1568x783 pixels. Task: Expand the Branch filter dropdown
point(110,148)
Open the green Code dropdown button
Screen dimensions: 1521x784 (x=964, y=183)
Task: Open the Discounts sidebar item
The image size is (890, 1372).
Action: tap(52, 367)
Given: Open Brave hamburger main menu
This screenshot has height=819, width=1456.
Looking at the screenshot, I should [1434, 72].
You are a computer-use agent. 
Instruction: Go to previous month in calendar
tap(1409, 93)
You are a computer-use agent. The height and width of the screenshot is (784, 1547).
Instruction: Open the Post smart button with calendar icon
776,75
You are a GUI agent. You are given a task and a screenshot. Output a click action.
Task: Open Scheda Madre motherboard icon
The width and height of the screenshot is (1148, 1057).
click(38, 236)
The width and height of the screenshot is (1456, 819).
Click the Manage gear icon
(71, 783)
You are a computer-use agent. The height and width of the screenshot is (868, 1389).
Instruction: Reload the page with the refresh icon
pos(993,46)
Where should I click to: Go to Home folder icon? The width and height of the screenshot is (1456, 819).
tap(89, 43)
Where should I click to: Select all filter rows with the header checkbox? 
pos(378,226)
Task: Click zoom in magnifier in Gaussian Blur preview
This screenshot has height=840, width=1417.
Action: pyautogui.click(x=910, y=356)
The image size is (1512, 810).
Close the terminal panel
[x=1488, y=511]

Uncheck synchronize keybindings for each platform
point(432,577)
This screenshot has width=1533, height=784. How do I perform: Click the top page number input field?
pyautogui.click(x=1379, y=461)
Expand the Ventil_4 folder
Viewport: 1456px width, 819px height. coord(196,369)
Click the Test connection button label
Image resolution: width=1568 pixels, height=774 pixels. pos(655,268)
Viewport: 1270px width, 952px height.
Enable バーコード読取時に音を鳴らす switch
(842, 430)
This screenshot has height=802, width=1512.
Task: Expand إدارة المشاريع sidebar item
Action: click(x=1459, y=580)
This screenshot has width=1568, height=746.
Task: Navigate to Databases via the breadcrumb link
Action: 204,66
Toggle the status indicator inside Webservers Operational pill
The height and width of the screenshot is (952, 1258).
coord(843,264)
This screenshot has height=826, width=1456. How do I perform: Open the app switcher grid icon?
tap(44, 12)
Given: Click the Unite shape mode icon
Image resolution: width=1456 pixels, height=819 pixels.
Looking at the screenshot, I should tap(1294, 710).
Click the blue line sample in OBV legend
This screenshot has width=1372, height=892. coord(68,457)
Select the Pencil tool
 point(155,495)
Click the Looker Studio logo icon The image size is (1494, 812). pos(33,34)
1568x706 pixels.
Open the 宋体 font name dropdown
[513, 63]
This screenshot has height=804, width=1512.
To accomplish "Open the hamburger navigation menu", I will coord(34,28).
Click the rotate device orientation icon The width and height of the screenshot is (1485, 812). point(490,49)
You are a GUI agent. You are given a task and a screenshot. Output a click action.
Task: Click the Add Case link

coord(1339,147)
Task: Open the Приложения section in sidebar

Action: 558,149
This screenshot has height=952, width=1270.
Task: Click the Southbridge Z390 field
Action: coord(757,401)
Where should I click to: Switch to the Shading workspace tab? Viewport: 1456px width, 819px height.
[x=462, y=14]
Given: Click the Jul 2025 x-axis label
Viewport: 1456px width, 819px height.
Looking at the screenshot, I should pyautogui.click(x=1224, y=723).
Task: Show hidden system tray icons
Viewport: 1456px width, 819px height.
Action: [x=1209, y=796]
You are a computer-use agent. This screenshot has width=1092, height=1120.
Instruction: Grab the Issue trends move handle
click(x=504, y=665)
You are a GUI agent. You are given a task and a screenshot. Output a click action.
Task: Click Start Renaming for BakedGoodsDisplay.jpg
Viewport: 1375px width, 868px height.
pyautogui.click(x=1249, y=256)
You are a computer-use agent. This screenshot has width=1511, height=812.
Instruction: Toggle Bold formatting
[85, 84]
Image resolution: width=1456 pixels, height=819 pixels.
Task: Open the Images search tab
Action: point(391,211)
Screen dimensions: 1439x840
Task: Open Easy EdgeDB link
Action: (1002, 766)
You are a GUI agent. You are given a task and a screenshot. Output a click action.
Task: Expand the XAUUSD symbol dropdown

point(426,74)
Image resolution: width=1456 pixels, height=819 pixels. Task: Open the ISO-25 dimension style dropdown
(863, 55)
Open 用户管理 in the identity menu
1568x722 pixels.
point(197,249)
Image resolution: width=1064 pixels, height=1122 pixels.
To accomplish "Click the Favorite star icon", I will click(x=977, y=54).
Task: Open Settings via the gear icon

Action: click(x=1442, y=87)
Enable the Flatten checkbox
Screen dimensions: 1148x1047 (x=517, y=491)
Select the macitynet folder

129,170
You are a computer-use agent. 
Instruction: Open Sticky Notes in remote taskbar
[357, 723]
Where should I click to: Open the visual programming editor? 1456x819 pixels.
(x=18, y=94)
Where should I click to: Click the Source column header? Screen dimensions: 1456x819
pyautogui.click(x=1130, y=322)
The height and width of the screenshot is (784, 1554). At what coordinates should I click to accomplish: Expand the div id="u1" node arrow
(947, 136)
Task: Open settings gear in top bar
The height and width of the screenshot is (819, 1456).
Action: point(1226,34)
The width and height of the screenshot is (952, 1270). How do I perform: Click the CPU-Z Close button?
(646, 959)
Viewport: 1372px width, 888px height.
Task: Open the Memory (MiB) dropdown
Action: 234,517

========================

Work to be completed:
All of the lines above should be returned exactly as written.

Result of this exercise:
1568x783 pixels. Task: Expand the Branch filter dropdown
point(110,148)
Open the green Code dropdown button
Screen dimensions: 1521x784 (x=964, y=183)
Task: Open the Discounts sidebar item
The image size is (890, 1372).
Action: tap(52, 367)
Given: Open Brave hamburger main menu
This screenshot has height=819, width=1456.
Looking at the screenshot, I should [1434, 72].
You are a computer-use agent. 
Instruction: Go to previous month in calendar
tap(1409, 93)
You are a computer-use agent. The height and width of the screenshot is (784, 1547).
Instruction: Open the Post smart button with calendar icon
776,75
You are a GUI agent. You are given a task and a screenshot. Output a click action.
Task: Open Scheda Madre motherboard icon
The width and height of the screenshot is (1148, 1057).
click(38, 236)
The width and height of the screenshot is (1456, 819).
Click the Manage gear icon
(71, 783)
You are a computer-use agent. The height and width of the screenshot is (868, 1389).
Instruction: Reload the page with the refresh icon
pos(993,46)
Where should I click to: Go to Home folder icon? The width and height of the screenshot is (1456, 819).
tap(89, 43)
Where should I click to: Select all filter rows with the header checkbox? 
pos(378,226)
Task: Click zoom in magnifier in Gaussian Blur preview
This screenshot has height=840, width=1417.
Action: pyautogui.click(x=910, y=356)
The image size is (1512, 810).
Close the terminal panel
[x=1488, y=511]

Uncheck synchronize keybindings for each platform
point(432,577)
This screenshot has width=1533, height=784. How do I perform: Click the top page number input field?
pyautogui.click(x=1379, y=461)
Expand the Ventil_4 folder
Viewport: 1456px width, 819px height. coord(196,369)
Click the Test connection button label
Image resolution: width=1568 pixels, height=774 pixels. pos(655,268)
Viewport: 1270px width, 952px height.
Enable バーコード読取時に音を鳴らす switch
(842, 430)
This screenshot has height=802, width=1512.
Task: Expand إدارة المشاريع sidebar item
Action: click(x=1459, y=580)
This screenshot has width=1568, height=746.
Task: Navigate to Databases via the breadcrumb link
Action: 204,66
Toggle the status indicator inside Webservers Operational pill
The height and width of the screenshot is (952, 1258).
coord(843,264)
This screenshot has height=826, width=1456. How do I perform: Open the app switcher grid icon?
tap(44, 12)
Given: Click the Unite shape mode icon
Image resolution: width=1456 pixels, height=819 pixels.
Looking at the screenshot, I should tap(1294, 710).
Click the blue line sample in OBV legend
This screenshot has width=1372, height=892. coord(68,457)
Select the Pencil tool
 point(155,495)
Click the Looker Studio logo icon The image size is (1494, 812). pos(33,34)
1568x706 pixels.
Open the 宋体 font name dropdown
[513, 63]
This screenshot has height=804, width=1512.
To accomplish "Open the hamburger navigation menu", I will coord(34,28).
Click the rotate device orientation icon The width and height of the screenshot is (1485, 812). point(490,49)
You are a GUI agent. You are given a task and a screenshot. Output a click action.
Task: Click the Add Case link

coord(1339,147)
Task: Open the Приложения section in sidebar

Action: 558,149
This screenshot has height=952, width=1270.
Task: Click the Southbridge Z390 field
Action: coord(757,401)
Where should I click to: Switch to the Shading workspace tab? Viewport: 1456px width, 819px height.
[x=462, y=14]
Given: Click the Jul 2025 x-axis label
Viewport: 1456px width, 819px height.
Looking at the screenshot, I should pyautogui.click(x=1224, y=723).
Task: Show hidden system tray icons
Viewport: 1456px width, 819px height.
Action: [x=1209, y=796]
You are a computer-use agent. This screenshot has width=1092, height=1120.
Instruction: Grab the Issue trends move handle
click(x=504, y=665)
You are a GUI agent. You are given a task and a screenshot. Output a click action.
Task: Click Start Renaming for BakedGoodsDisplay.jpg
Viewport: 1375px width, 868px height.
pyautogui.click(x=1249, y=256)
You are a computer-use agent. This screenshot has width=1511, height=812.
Instruction: Toggle Bold formatting
[85, 84]
Image resolution: width=1456 pixels, height=819 pixels.
Task: Open the Images search tab
Action: point(391,211)
Screen dimensions: 1439x840
Task: Open Easy EdgeDB link
Action: (1002, 766)
You are a GUI agent. You are given a task and a screenshot. Output a click action.
Task: Expand the XAUUSD symbol dropdown

point(426,74)
Image resolution: width=1456 pixels, height=819 pixels. Task: Open the ISO-25 dimension style dropdown
(863, 55)
Open 用户管理 in the identity menu
1568x722 pixels.
point(197,249)
Image resolution: width=1064 pixels, height=1122 pixels.
To accomplish "Click the Favorite star icon", I will click(x=977, y=54).
Task: Open Settings via the gear icon

Action: click(x=1442, y=87)
Enable the Flatten checkbox
Screen dimensions: 1148x1047 (x=517, y=491)
Select the macitynet folder

129,170
You are a computer-use agent. 
Instruction: Open Sticky Notes in remote taskbar
[357, 723]
Where should I click to: Open the visual programming editor? 1456x819 pixels.
(x=18, y=94)
Where should I click to: Click the Source column header? Screen dimensions: 1456x819
pyautogui.click(x=1130, y=322)
The height and width of the screenshot is (784, 1554). At what coordinates should I click to accomplish: Expand the div id="u1" node arrow
(947, 136)
Task: Open settings gear in top bar
The height and width of the screenshot is (819, 1456).
Action: point(1226,34)
The width and height of the screenshot is (952, 1270). How do I perform: Click the CPU-Z Close button?
(646, 959)
Viewport: 1372px width, 888px height.
Task: Open the Memory (MiB) dropdown
Action: 234,517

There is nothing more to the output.